═══ BRANO DEL DOCUMENTO
Don Giustino Russolillo, il parroco che mirava alla santità (sua e degli altri)

Fonte

Chi è?

Giustino Russolillo nacque a Pianura, oggi quartiere occidentale di Napoli, ma in quel tempo Comune autonomo, il 18 gennaio 1891. Era il terzo dei dieci figli di Luigi Russolillo, muratore, e di Giuseppina Simpatia, casalinga.
A 10 anni entrò nel Seminario della diocesi di Pozzuoli, dopo aver sperimentato in prima persona le difficoltà cui può andare incontro un giovane che desideri diventare prete, ma non ne ha i mezzi. Per questo motivo promise solennemente al Signore, proprio nel giorno della sua ordinazione sacerdotale, il 20 settembre 1913, che avrebbe fondato un’opera per aiutare i giovani e i ragazzi in tal senso. Sette anni dopo prese possesso della parrocchia di San Giorgio Martire nella sua Pianura, che resse per trentacinque anni.
══════
═══ DATI DI ORIGINE
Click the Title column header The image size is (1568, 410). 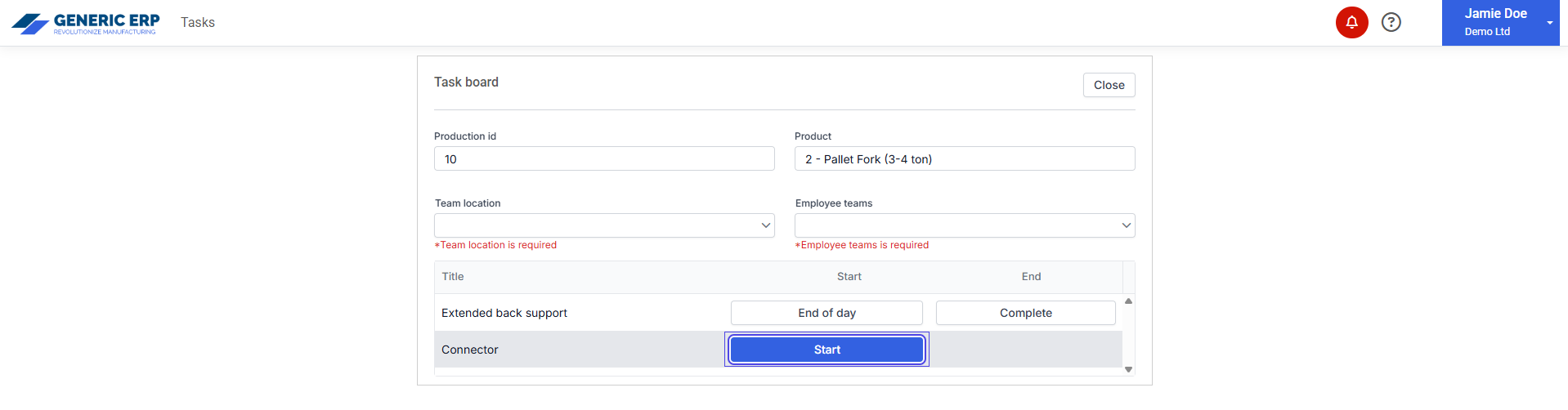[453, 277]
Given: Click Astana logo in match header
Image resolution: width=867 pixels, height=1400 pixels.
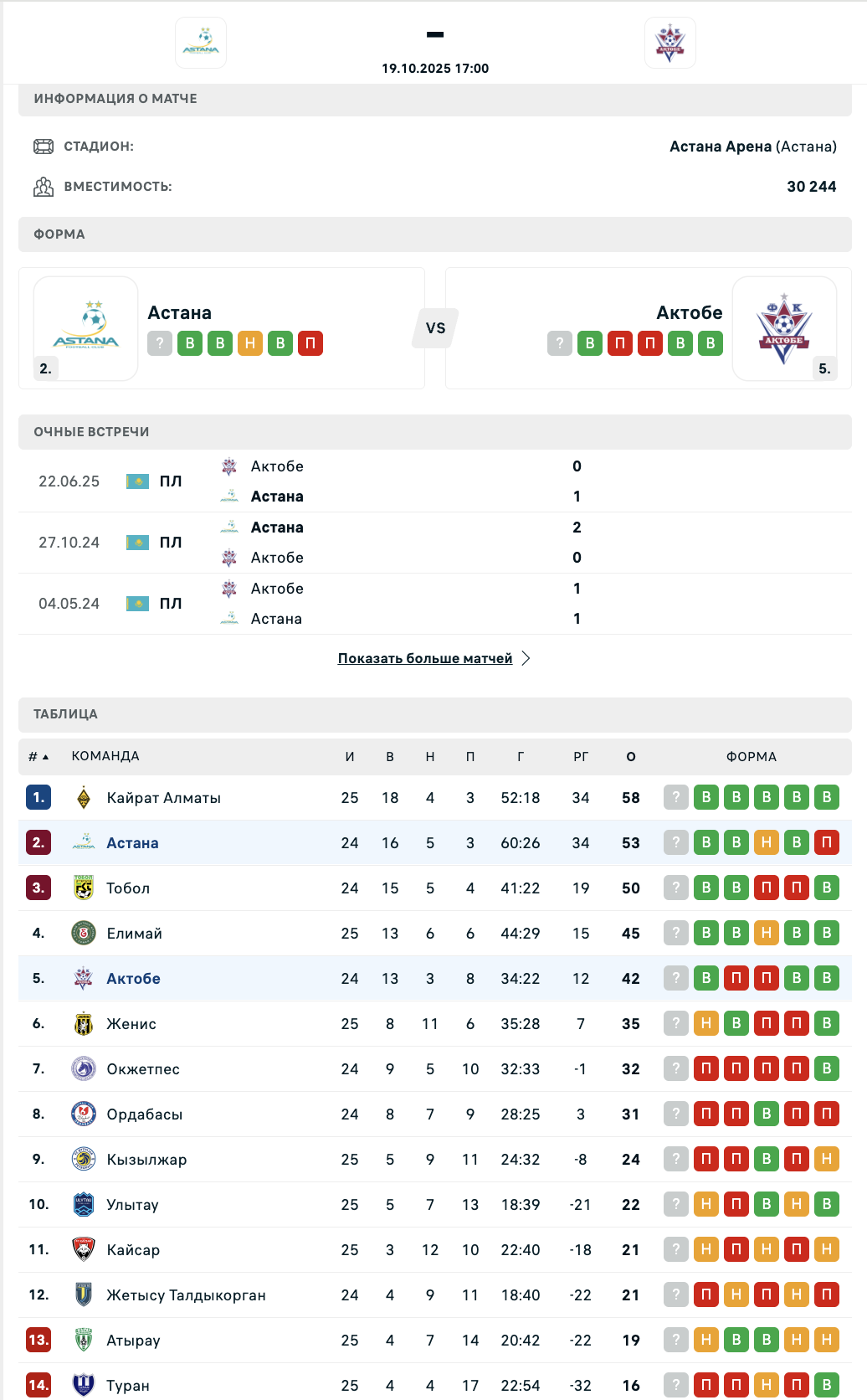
══════
COMPITO ASSEGNATO | Secondo il brano, in quale data Giustino Russolillo fu ordinato sacerdote? Per rispondere si attenga unicamente al brano.

RISPOSTA | Il 20 settembre 1913.